Premanisme Berkedok Protes, Warga Soligi Tolak Aksi Pemalangan Jalan Bandara

HALMAHERA SELATAN – Konflik pemalangan jalan di proyek Bandara Desa Soligi kian memanas. Hari ini (2/5), kesabaran warga mencapai puncaknya. Puluhan ibu-ibu dari Kelompok Wanita Tani (KWT) dan nelayan setempat merangsek ke lokasi pemalangan, menuntut akses jalan segera dibuka karena ekonomi warga kini berada di titik nadir.

Aksi blokade jalan ini bukan lagi sekadar aspirasi, melainkan sabotase bagi dapur warga. Ibu-ibu petani dan nelayan yang bergantung pada penjualan harian hanya bisa meratapi sayuran dan ikan tangkapan mereka yang membusuk di tempat.
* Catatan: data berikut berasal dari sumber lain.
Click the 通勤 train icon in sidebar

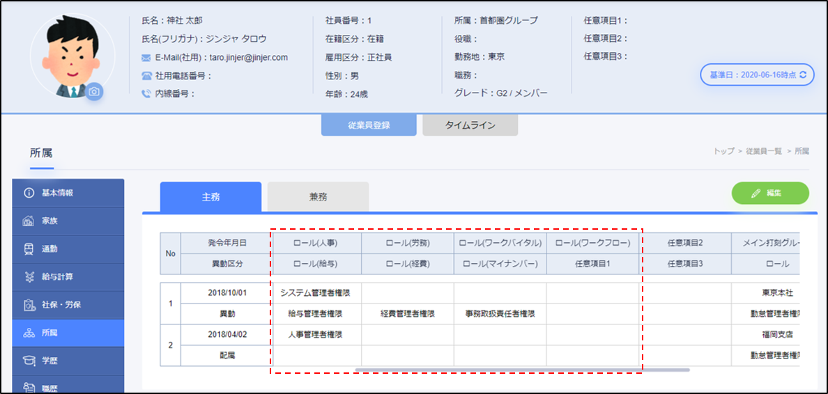(x=29, y=249)
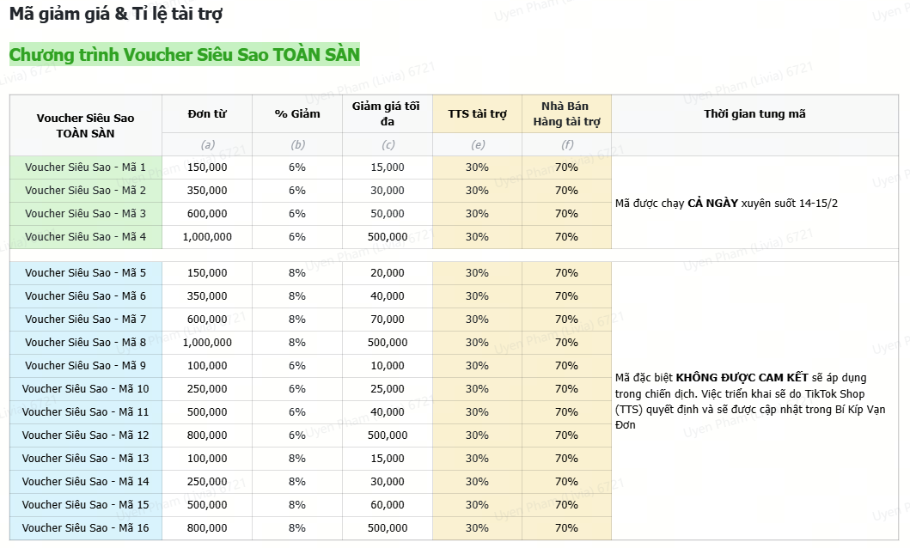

​“Kami ini mau makan! Sayur sudah layu, ikan sudah busuk karena jalan ditutup. Siapa yang mau tanggung jawab kalau kami rugi begini?” teriak salah satu perwakilan KWT dengan nada tinggi di lokasi kejadian.

Situasi sempat tegang saat adu argumen pecah. Warga mencium adanya kejanggalan dalam aksi pemalangan ini. Mereka mempertanyakan kehadiran oknum-oknum yang bukan warga asli Desa Soligi namun justru terlihat paling vokal dalam menutup jalan.

​“Ini aneh. Kami yang tinggal di sini yang sengsara, tapi yang ikut nutup jalan malah orang dari luar. Mereka tidak tahu susahnya cari uang di sini, cuma bisa memperkeruh suasana!” tegas seorang warga setempat yang geram melihat adanya intervensi pihak asing.

Pemerintah Desa Soligi yang turun ke lokasi memperingatkan dengan tegas: aspirasi adalah hak, tapi menutup fasilitas umum adalah tindakan yang merugikan publik secara luas. Aparat dan pihak berwenang didesak untuk bertindak tegas agar kepentingan ekonomi rakyat kecil tidak terus-menerus disandera oleh kepentingan segelintir kelompok.